Despite the valuable findings of the present study, several limitations should be acknowledged. The number of participants was limited, and all individuals had knee prostheses; therefore, generalization of the findings to healthy populations should be made with caution. In addition, only walking and squatting tasks were examined in this study, while other functional activities were not evaluated. Future studies are recommended to include a wider variety of functional tasks, larger sample sizes, and more advanced modeling approaches to enable more comprehensive validation of musculoskeletal models.
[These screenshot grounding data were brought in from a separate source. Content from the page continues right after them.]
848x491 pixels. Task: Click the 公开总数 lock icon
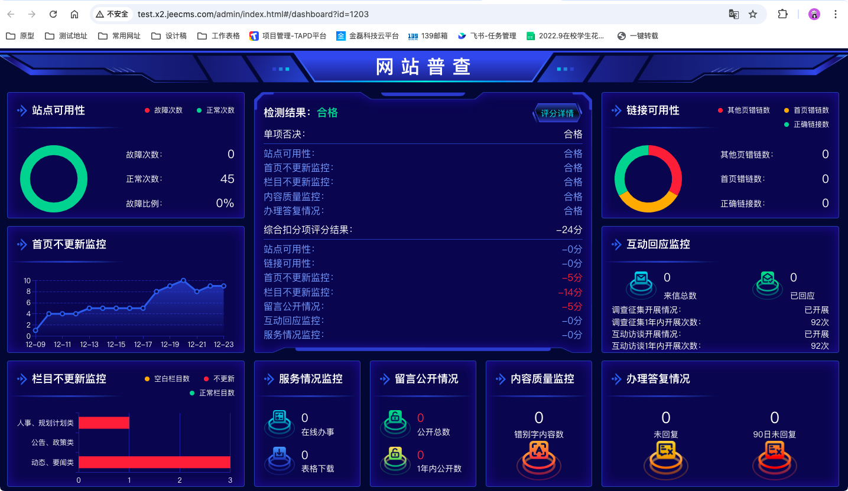(x=395, y=420)
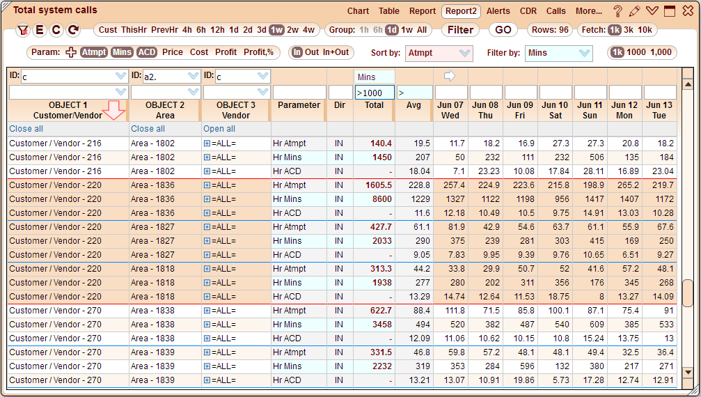This screenshot has height=397, width=701.
Task: Open help with the question mark icon
Action: (x=617, y=11)
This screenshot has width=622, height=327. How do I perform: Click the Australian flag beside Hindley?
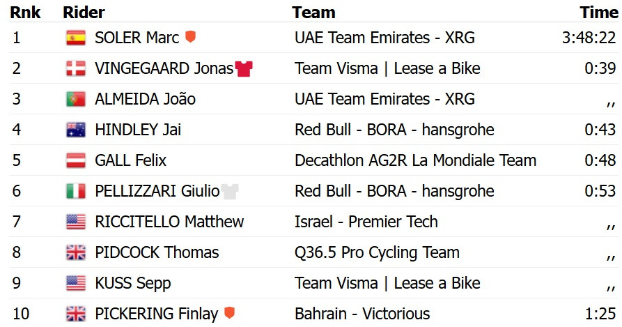click(75, 130)
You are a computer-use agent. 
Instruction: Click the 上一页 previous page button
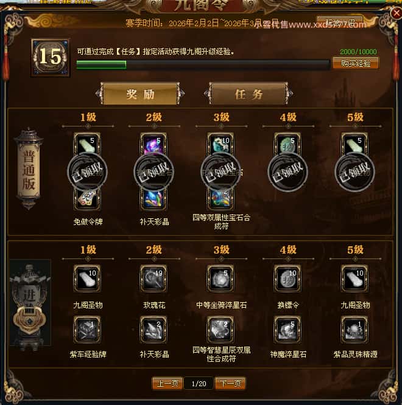[168, 383]
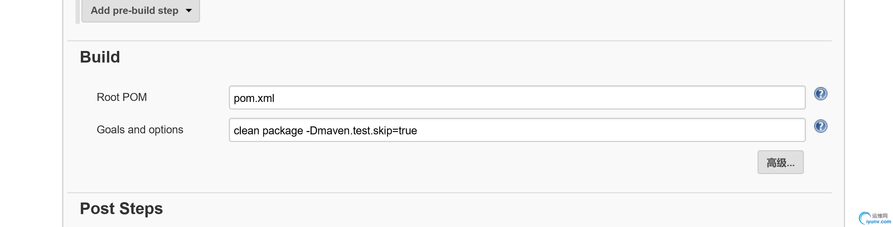Open the 高级... advanced options

[780, 162]
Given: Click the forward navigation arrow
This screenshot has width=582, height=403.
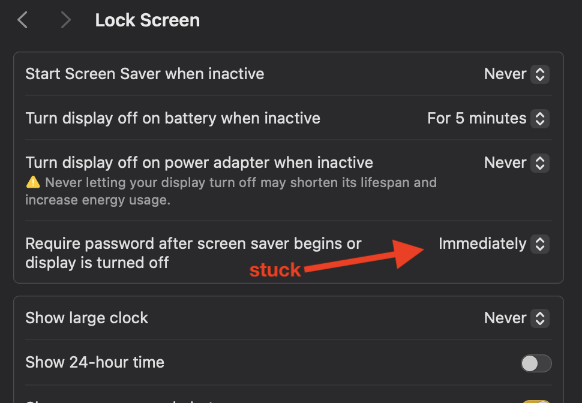Looking at the screenshot, I should click(65, 19).
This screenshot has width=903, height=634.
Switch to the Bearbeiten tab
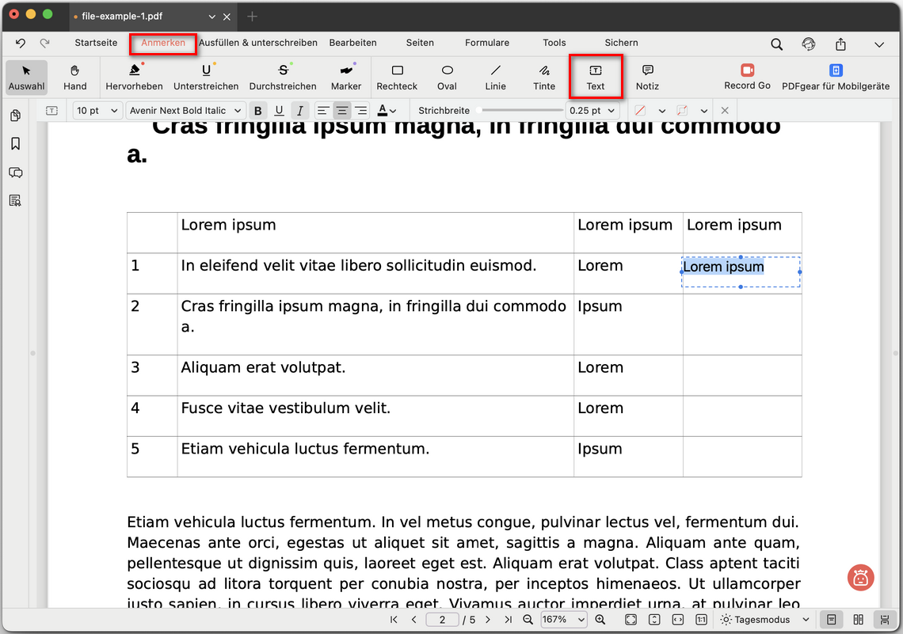(x=352, y=43)
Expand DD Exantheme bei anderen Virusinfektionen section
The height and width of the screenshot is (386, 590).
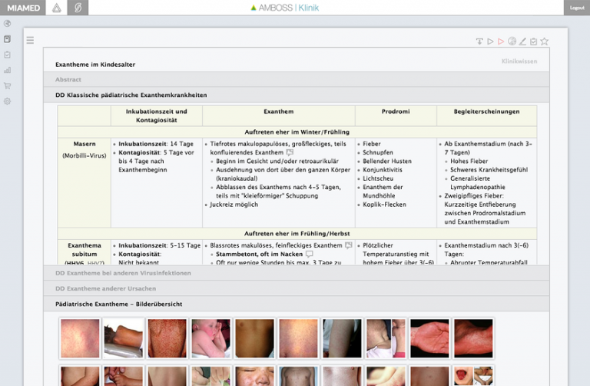click(x=123, y=273)
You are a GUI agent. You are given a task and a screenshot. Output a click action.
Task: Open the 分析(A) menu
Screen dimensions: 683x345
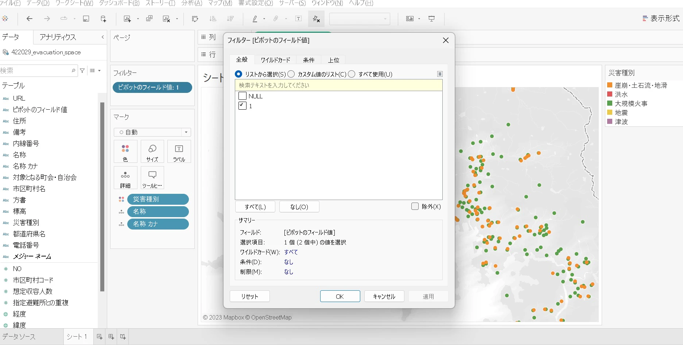point(191,3)
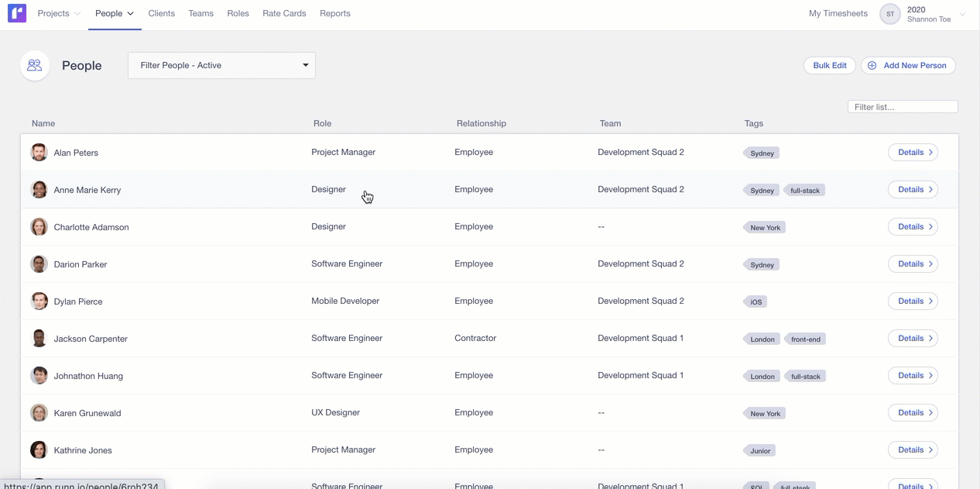Open the Reports page
Screen dimensions: 980x489
(335, 14)
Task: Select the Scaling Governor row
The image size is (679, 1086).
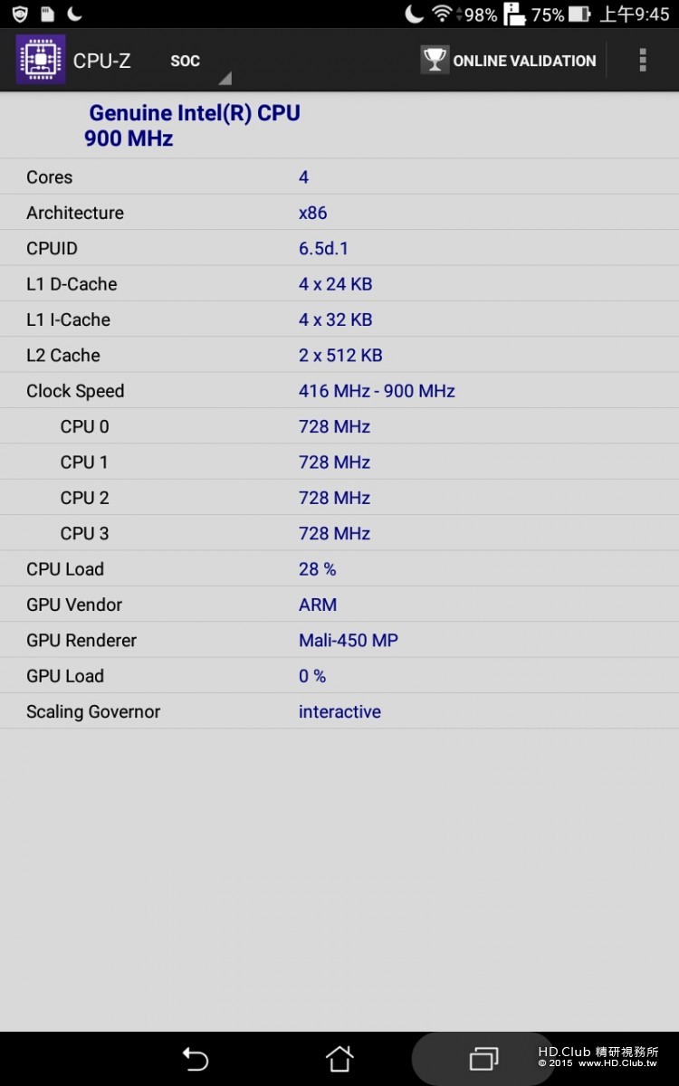Action: pyautogui.click(x=340, y=711)
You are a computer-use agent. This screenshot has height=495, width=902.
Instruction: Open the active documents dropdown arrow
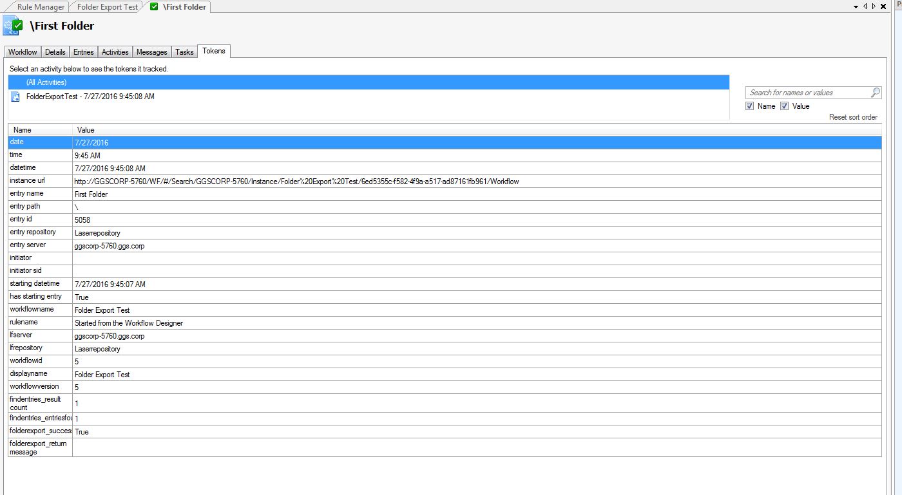[x=856, y=6]

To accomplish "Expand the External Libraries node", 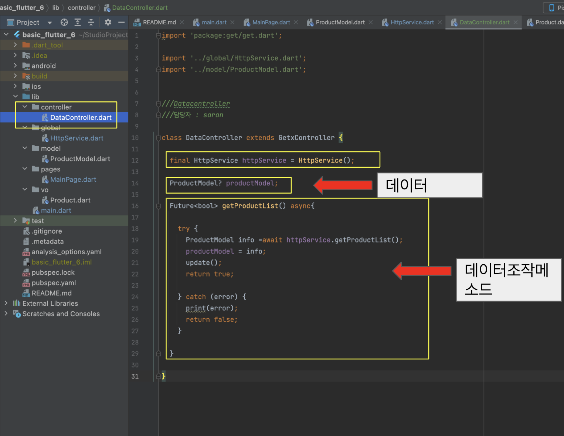I will tap(6, 303).
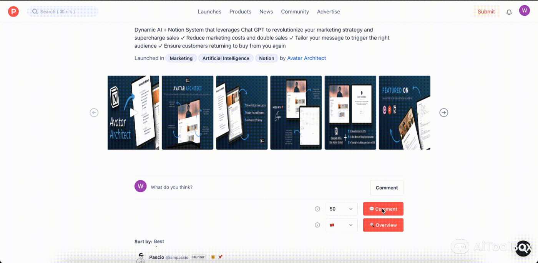Image resolution: width=538 pixels, height=263 pixels.
Task: Open the Launches menu
Action: (209, 12)
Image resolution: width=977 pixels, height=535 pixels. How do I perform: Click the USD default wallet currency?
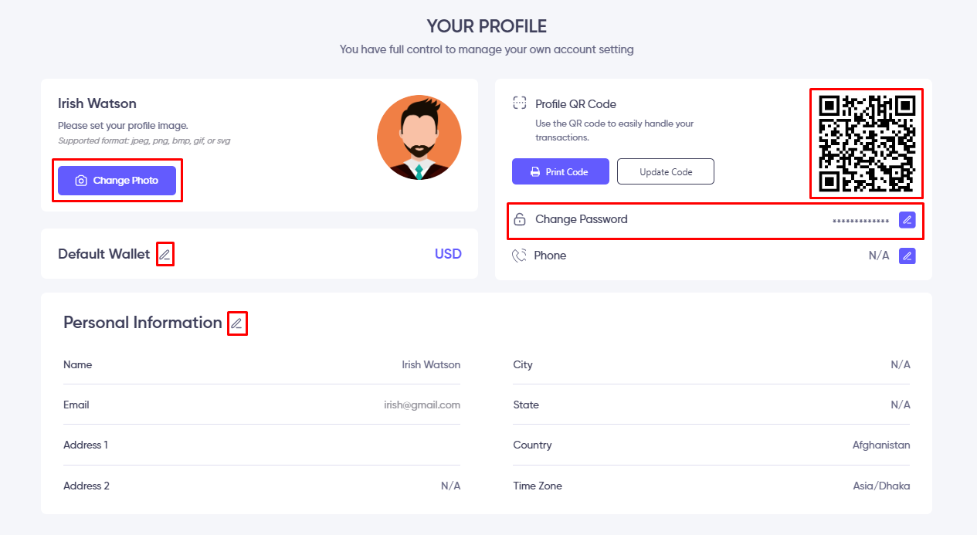448,254
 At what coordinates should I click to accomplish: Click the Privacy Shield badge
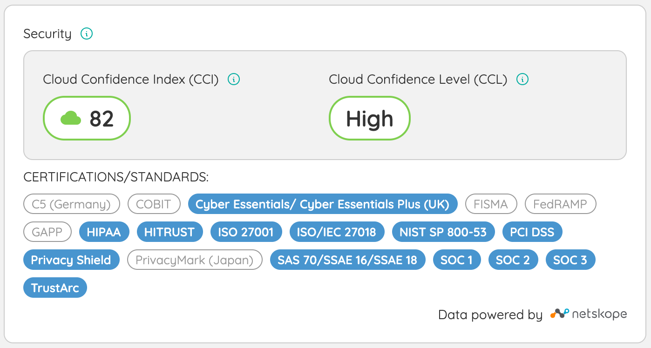tap(71, 260)
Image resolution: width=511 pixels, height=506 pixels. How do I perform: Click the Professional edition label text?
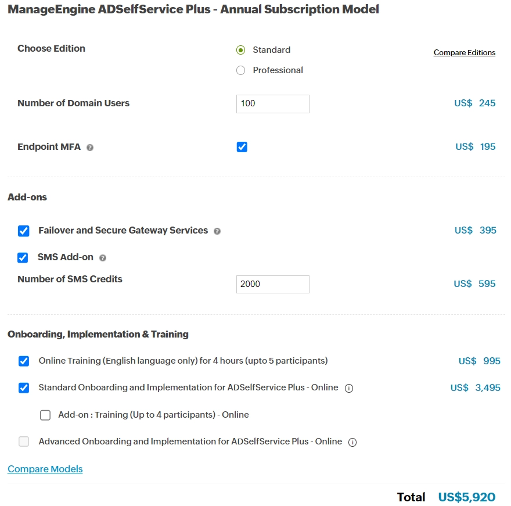pyautogui.click(x=278, y=70)
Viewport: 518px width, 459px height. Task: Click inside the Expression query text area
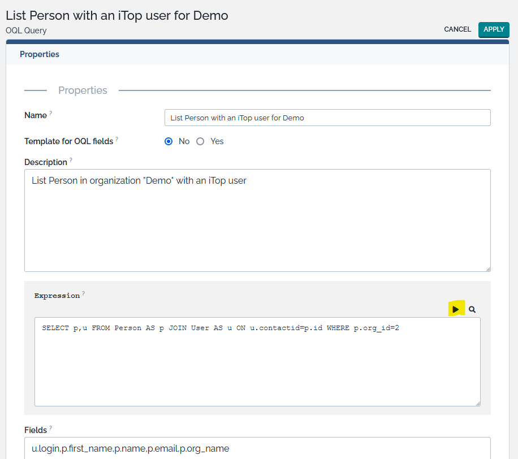click(x=257, y=362)
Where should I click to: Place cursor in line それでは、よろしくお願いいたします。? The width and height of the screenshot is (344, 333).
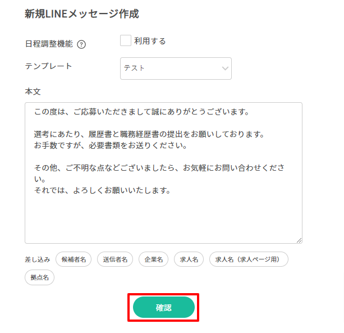[102, 190]
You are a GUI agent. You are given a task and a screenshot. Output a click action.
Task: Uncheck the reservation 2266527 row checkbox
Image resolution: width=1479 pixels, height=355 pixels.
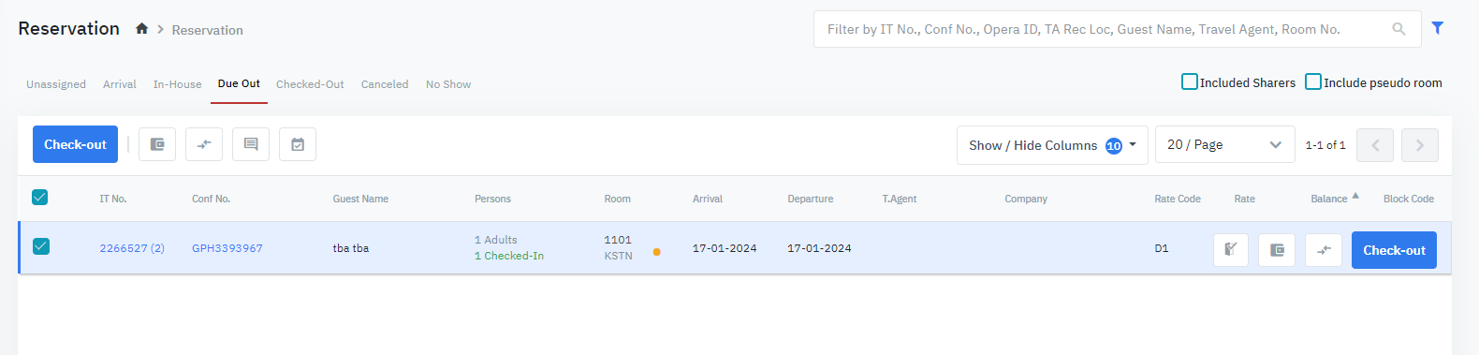click(40, 246)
Nevertheless, by utilizing data obtained from sensor-instrumented implants, the present study provides deeper insight into the performance of two widely used OpenSim models and may contribute to more informed selection of musculoskeletal models in biomechanical analyses and rehabilitation applications.
5. Conclusion
The findings of the present study showed that the Gait2392 model provides greater accuracy in estimating knee joint reaction forces during walking and squatting compared with the Rajagopal model. This study was one of the few investigations to directly compare the performance of two widely used OpenSim models using in vivo data obtained from sensor-instrumented implants, thereby addressing part of the existing gap in musculoskeletal model validation. The findings indicate that selecting an appropriate musculoskeletal model can significantly influence the accuracy of biomechanical analyses and the interpretation of knee joint loading. Based on these results, the Gait2392 model may be a more suitable option for analyzing activities with relatively low speed and moderate ranges of motion, such as walking and squatting. Future studies are recommended to employ more advanced modeling approaches and evaluate a wider range of functional activities to enable more comprehensive validation of musculoskeletal models.
Ethical Considerations
Compliance with ethical guidelines
This study was conducted in accordance with the ethical standards of the institutional and/or national research committee and with the principles of the Declaration of Helsinki. All participants voluntarily took part in the study and provided written informed consent prior to enrollment.
Funding
This research did not receive any specific grant from funding agencies in the public, commercial, or not-for-profit sectors.
Authors' contributions
All authors contributed to the conceptualization, data collection, analysis, and preparation of the manuscript. All authors have read and approved the final version of the manuscript.
Conflicts of interest
The authors declare that they have no conflicts of interest.